The work with Marley, which appeared on the front covers of the Melody Maker and Time Out and other magazines, must have convinced Morris’s mother that being a photographer was a viable profession, after all. But more than acceptance at home, it led to more opportunities in music, including a position as art director at Blackwell’s Islands Records, where Morris signed the poet Linton Kwesi Johnson (and designed the album cover of Bass Culture), and documenting the punk rock group The Sex Pistols. Morris’s work with the band was collected in the book Destroy: Sex Pistols.
For someone whose desire originally was to be a social documenter and war photographer, and whose hero was the British war photographer Tim Page, some might view Morris’s rock photography as a detour.
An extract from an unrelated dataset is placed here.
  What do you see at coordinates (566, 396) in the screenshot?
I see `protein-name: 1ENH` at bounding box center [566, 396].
“When I started with the Sex Pistols, I found my war — because it was a very strange time; they spoke out against the establishment, against the queen. The same applies to Bob Marley,” he told me. Then referring to political violence taking place in Jamaica at the time and the attempt on Marley’s life, Morris said, “He was working at a difficult time, political violence; so I did find my war, but it was a musical war.”
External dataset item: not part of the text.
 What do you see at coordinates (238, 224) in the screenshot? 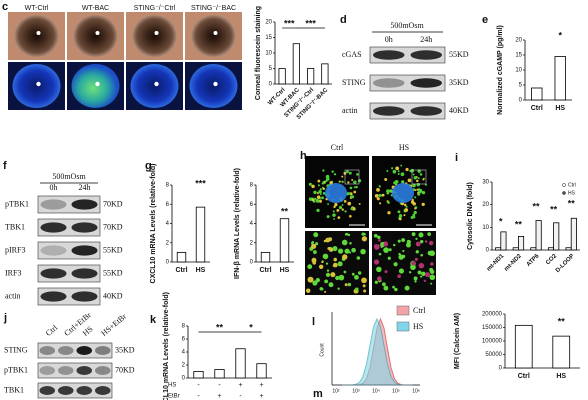
I see `y-axis-label: IFN-β mRNA Levels (relative-fold)` at bounding box center [238, 224].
Beyond the war, Morris also took on other projects, including documenting the Sikh community in Britain, working in China on the eve of the Beijing Olympics and, perhaps most notably, Growing up Black, a documentation of the West Indian community in the 1960s and 1970s.
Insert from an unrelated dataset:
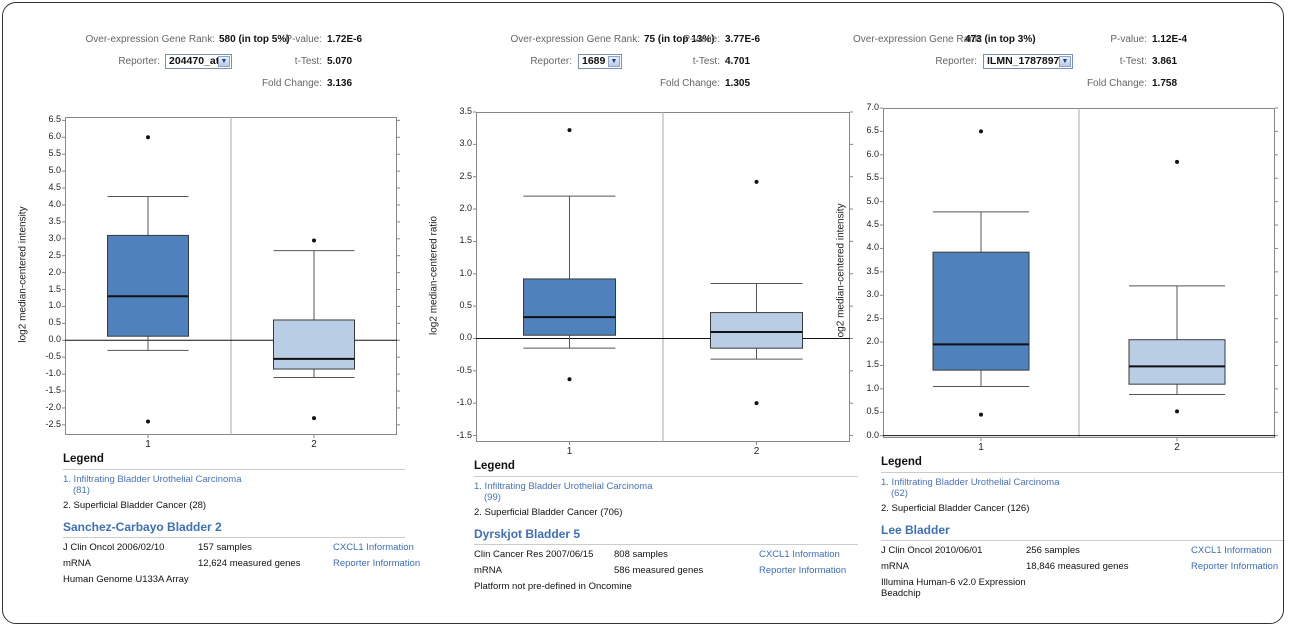 The height and width of the screenshot is (624, 1290). I want to click on dataset-row2-col2: 12,624 measured genes, so click(250, 564).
“It’s a title I gave because when I was growing up, my generation was the first to be called black. My parents’ generation were called coloured people. We went from being called coloured people to being called black.”
Writing about Growing up Black in The Guardian, the British journalist Gary Younge noted, “But what we see in Dennis Morris’s pictures of black Britons in the 60s and 70s — collected together in a new book — both challenges the limitations inherent in that framing and provides a counter-narrative to it. For in the photographs of people at church and at play, styling and protesting during this critical period in our racial history, he transforms black Britons from objects to subjects and recipients of hospitality to cultural agents. We see not just a group of people shaped by their presence in Britain but shaping it: not content with being tolerated by ‘hosts’ they demanded engagement in their new home.”
The opportunities that Morris, part of the Windrush generation, later found wouldn’t have come easily had it not been for the encounter with Marley outside the Speakeasy club. In the film When Bob Marley Came to Britain, Morris recalls the reggae musician telling him, “Dennis, you have to remember that you are an exotic tropical plant that has been uprooted and replanted in a concrete soil. So you have to be strong to push through.”
Morris’s photograph of a sombre and, somewhat ashen Marley, guitar in hand, might be the last published picture on record. He didn’t know it at the time, but this was the last time Morris saw his hero. In 1980, there were rumours that the reggae man wasn’t well, but no one, except family and his inner circle, knew for certain what was wrong.
Marley was on a stopover in London on his way to Germany, where he was being treated, when Morris got a call. “I went to see him at the place where he was staying. This time it was different because normally when we met, he was such an energetic, bubbly person, so full of energy and so dynamic, but this time he was very, very quiet.
“We sat down and we spoke. I knew something was wrong but didn’t know what was wrong. Eventually he picked up the guitar and started playing a song. I didn’t realise it then, but I found out later that it was Redemption Song.”
Halfway into the deeply moving psalm, Marley asks, “How long shall they kill our prophets/ While we stand aside and look?” It didn’t take long to find out for, in another few months, on 11 May 1981, the prophet was dead, of skin cancer. He was only 36 years old.